Samsung’s software layer for years was called TouchWiz, and despite the company’s efforts to get rid of that brand, that’s very much what we all know it as. Yesterday at its developer conference, Samsung officially revealed a refreshed take on its infamous Android skin. Samsung One UI is the new name of the company’s skin, and it’s coming this January. One UI contains some new visual flair including more rounded corners, splashes of color across apps, redesigned icons and apart from the sweet visual aspects it has on offer, it could make using your phone that little bit easier.

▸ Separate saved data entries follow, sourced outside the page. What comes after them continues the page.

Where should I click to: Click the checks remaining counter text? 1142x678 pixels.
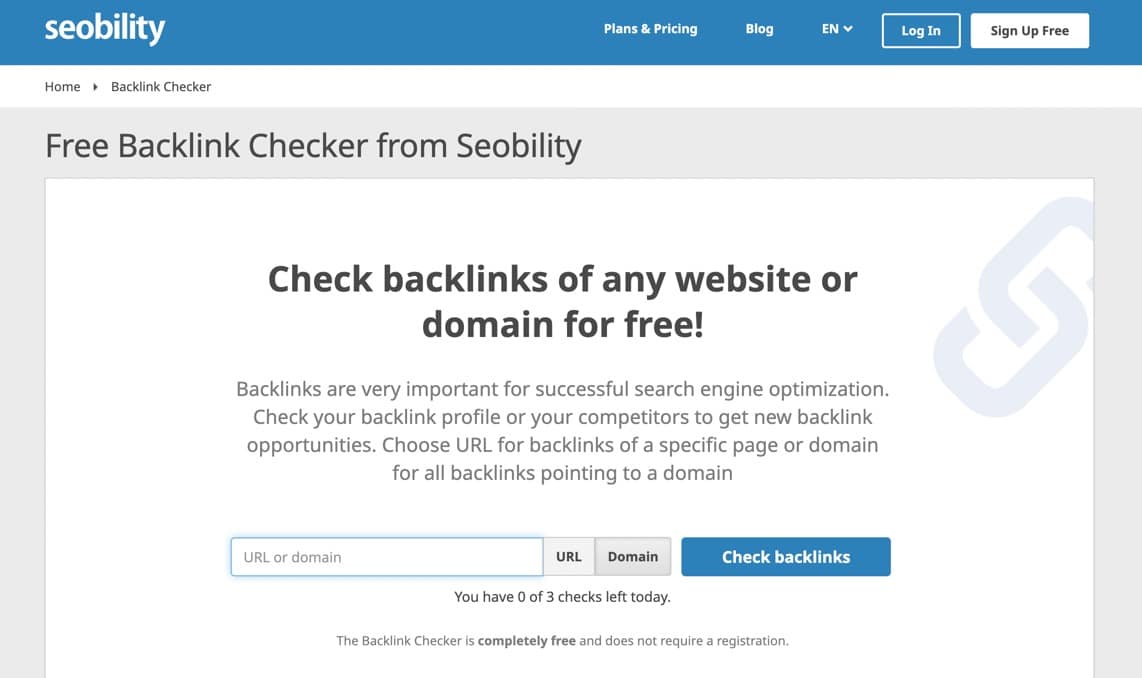point(562,596)
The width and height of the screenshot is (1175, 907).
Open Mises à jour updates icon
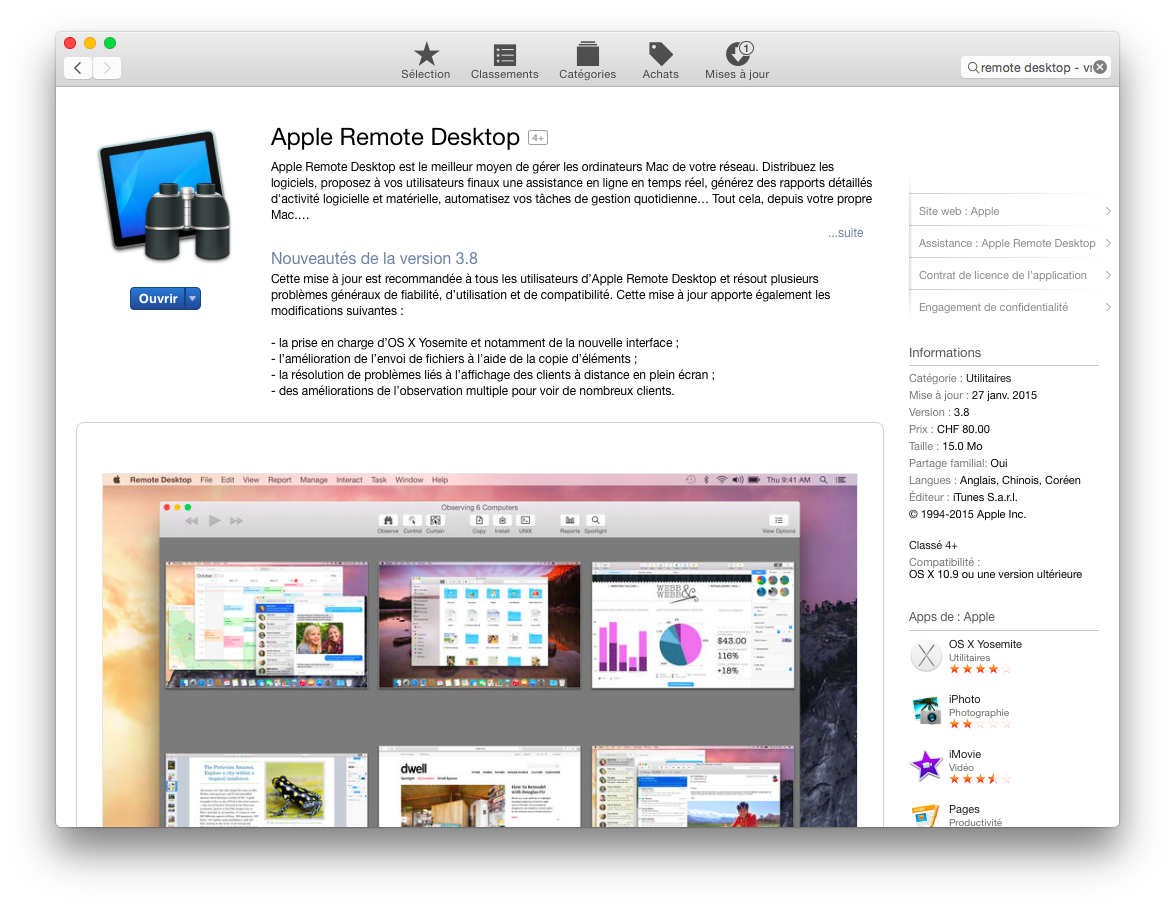[x=737, y=54]
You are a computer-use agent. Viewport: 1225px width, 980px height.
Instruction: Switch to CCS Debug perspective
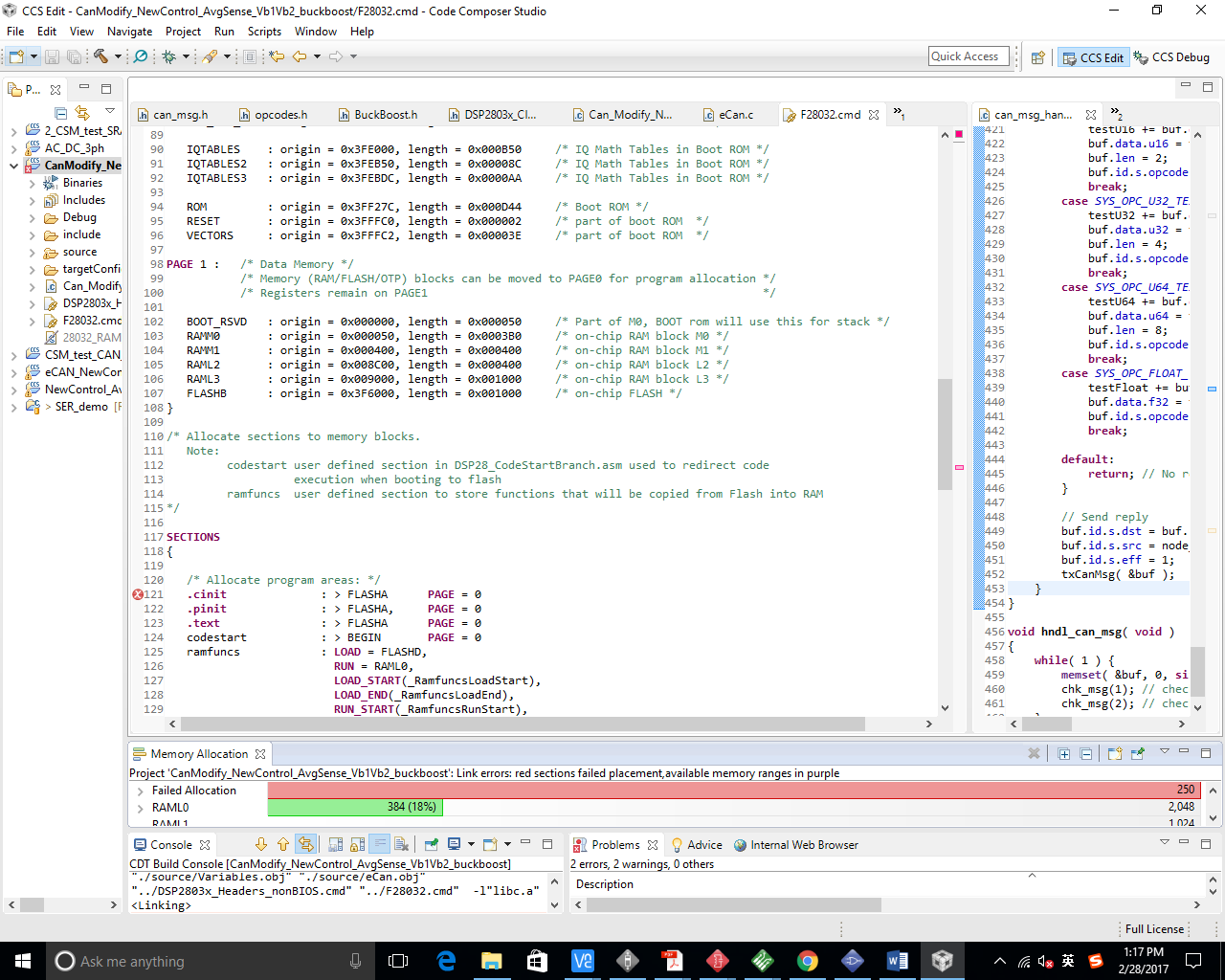1171,57
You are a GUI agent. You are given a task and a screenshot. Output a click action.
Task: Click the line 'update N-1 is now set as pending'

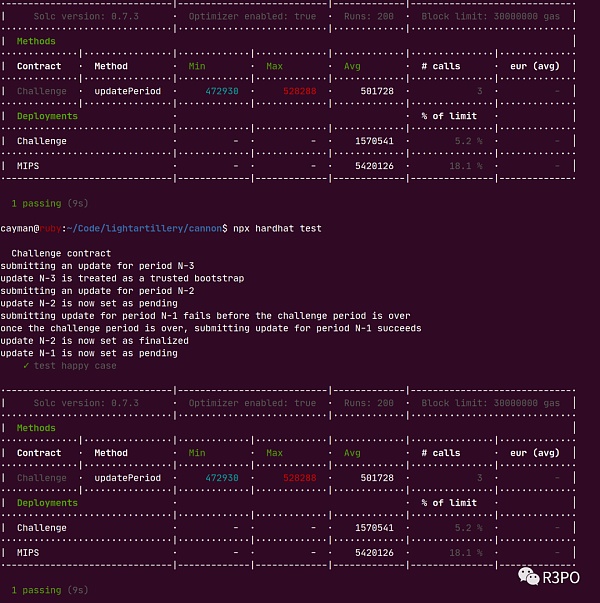89,353
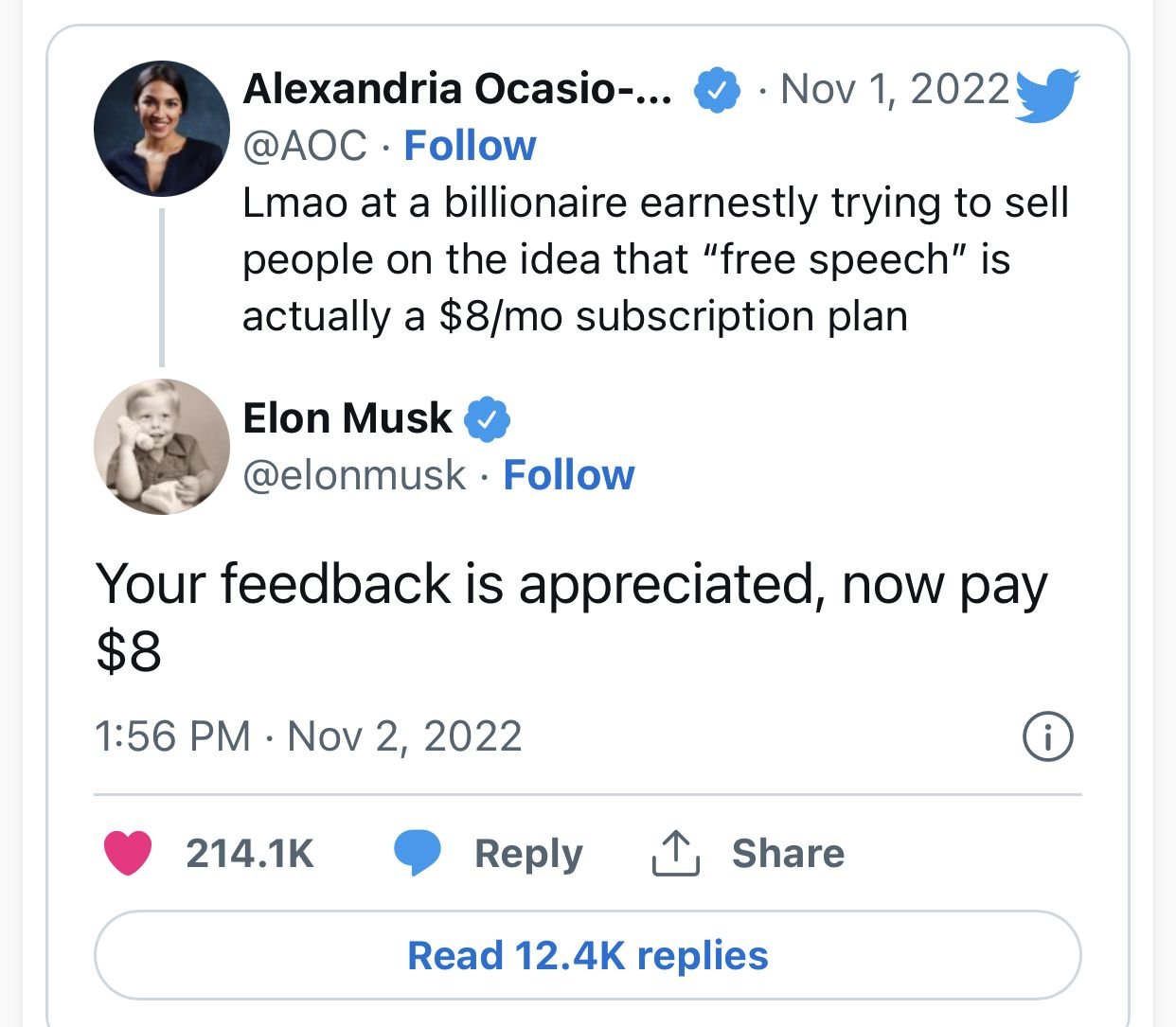Open the tweet info icon
Screen dimensions: 1176x1027
coord(1048,736)
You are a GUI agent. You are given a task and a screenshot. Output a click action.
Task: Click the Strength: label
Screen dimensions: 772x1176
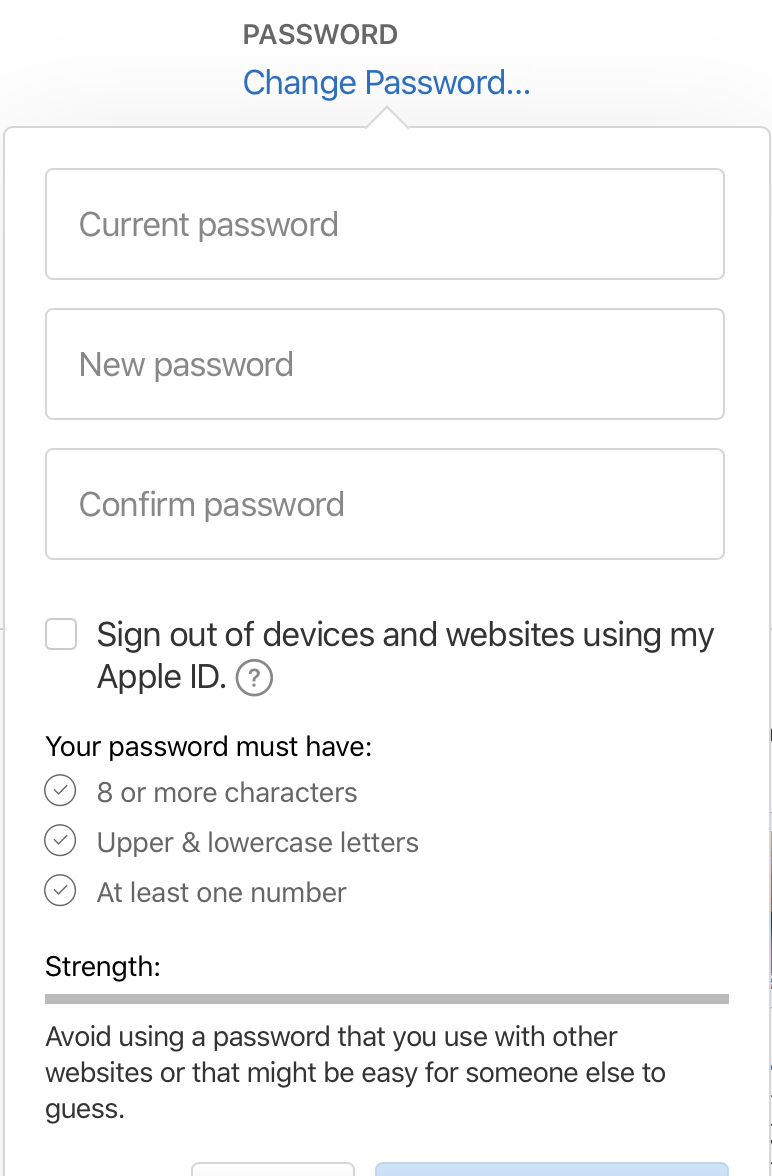click(x=103, y=966)
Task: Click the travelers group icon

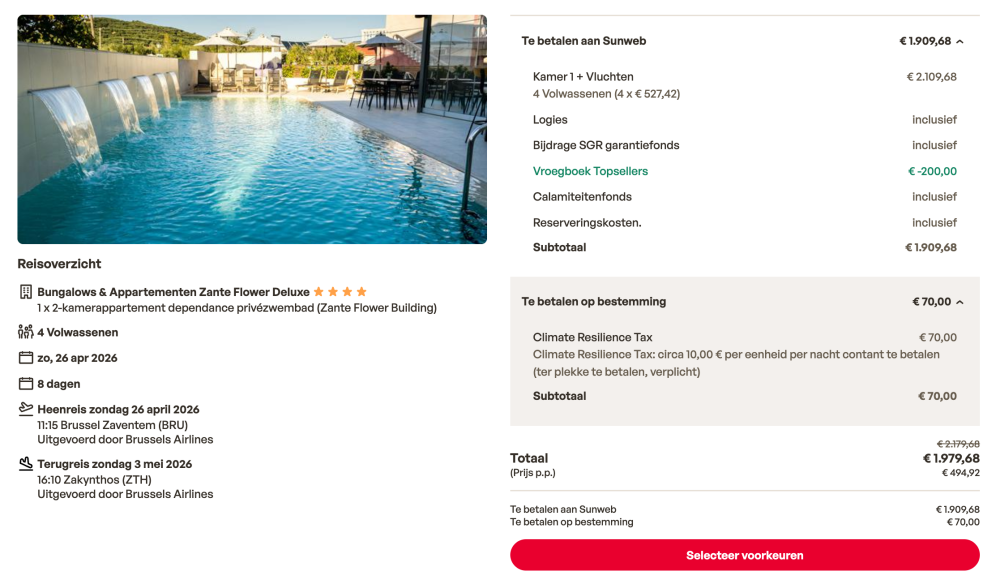Action: 26,332
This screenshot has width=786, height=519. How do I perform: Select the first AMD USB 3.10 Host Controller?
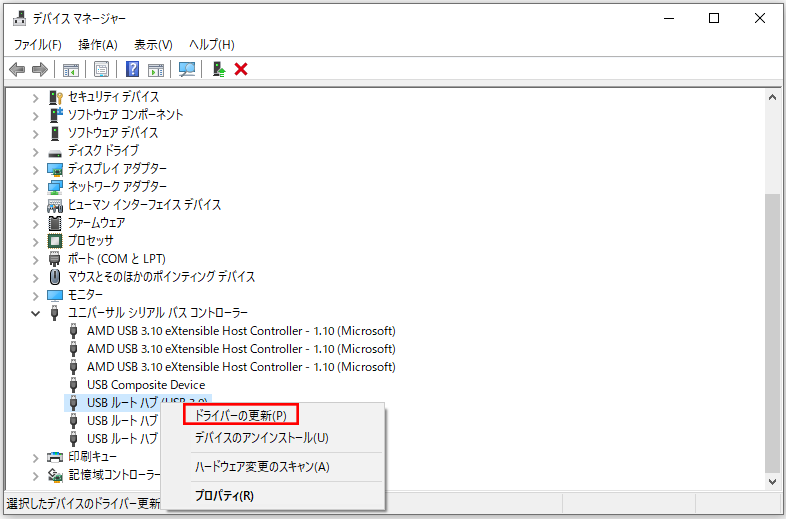point(240,331)
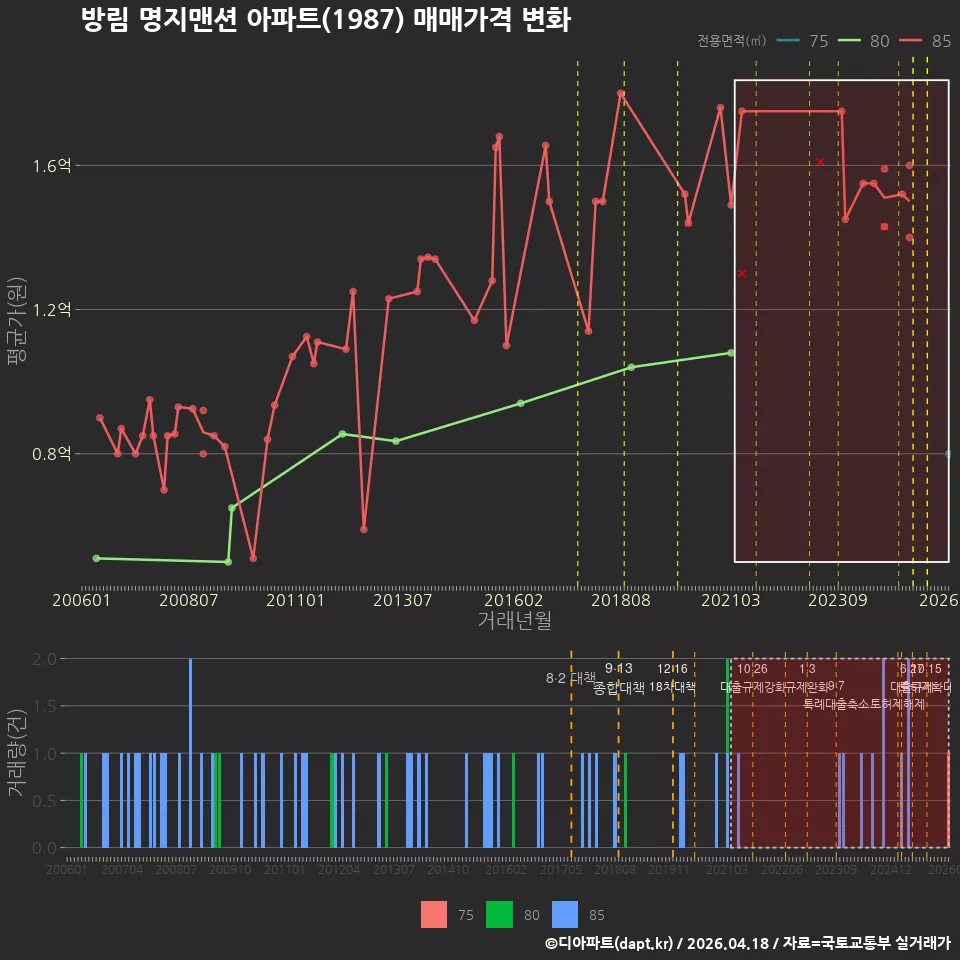Toggle the 75 area line legend entry
Viewport: 960px width, 960px height.
(x=802, y=41)
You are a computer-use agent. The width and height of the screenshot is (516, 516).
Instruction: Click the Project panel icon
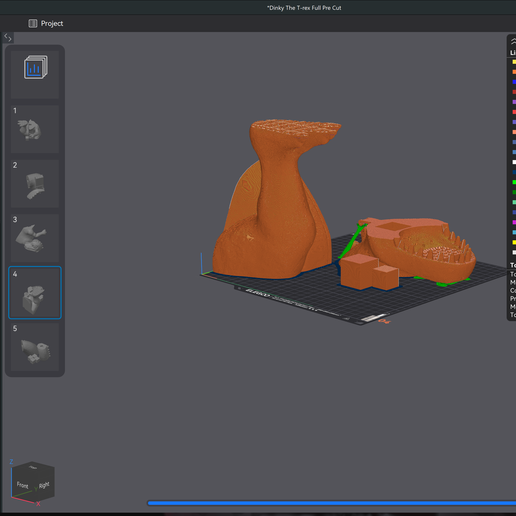33,23
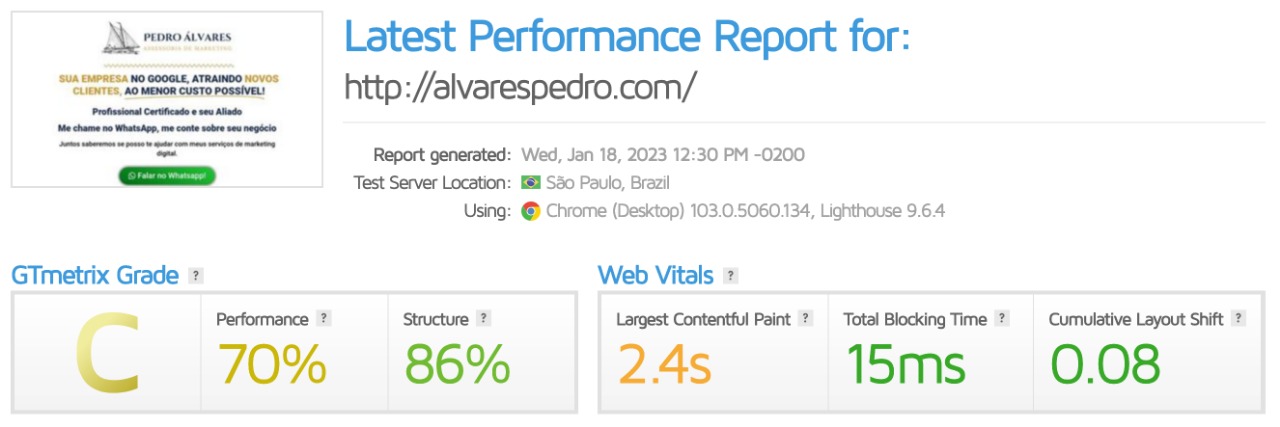This screenshot has width=1280, height=427.
Task: Click the 86% Structure score
Action: (456, 364)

In One UI, Samsung seems to be prioritizing being able to use your phone with one hand. Most of Samsung’s apps will have the majority of their controls at the bottom of the user interface, with other information, that you might not want or need to interact with, being found at the top. Several of Samsung’s bundled apps will now have a “viewing area” (big, easy-to-read header text) and an interaction area covering the lower half of the screen. No more making that dreadful reach for the top left of your Galaxy Note. For example, in the Messages app the app will be split into two sections — a preview section and an “interaction area.” With these two sections, you’ll be able to select what messages you want to read, which will appear in the viewing area without opening a new screen While that does result in a noticeably huge waste of space, it also makes the phone easier to use. Menus also pop-up at the bottom of the screen instead of the center. Samsung says it’s the “most user-focused smartphone UX” it has produced to date.
Notably, Samsung has also introduced a system-wide Night Mode with One UI. This enables a dark, AMOLED-friendly theme throughout the UI and Samsung’s apps. Speaking of background colors, Samsung is also making the experience between software and hardware a little more uniform by color-matching aspects of the interface with the color of the phone itself. So, for example, if you buy a purple phone, you’ll find different purple user interface elements too.
Samsung also introduced larger “focus blocks” in apps (like the gallery) that show more detail and are easier to tap. “The experience was reengineered to reduce clutter and distractions, allowing the user to better focus and quickly navigate their phone,” Samsung said in a press release.
While initially it wasn’t quite clear, Samsung confirmed to us that One UI is indeed aimed at being the successor to Samsung Experience, which is itself the successor to TouchWiz. It’s clear that Samsung has put a lot of work into creating a clean interface since the days of TouchWiz.
Samsung’s One UI will be available to the Galaxy S9, S9 Plus, and Note 9 in early January, and will presumably show up in Samsung’s other phones going forward.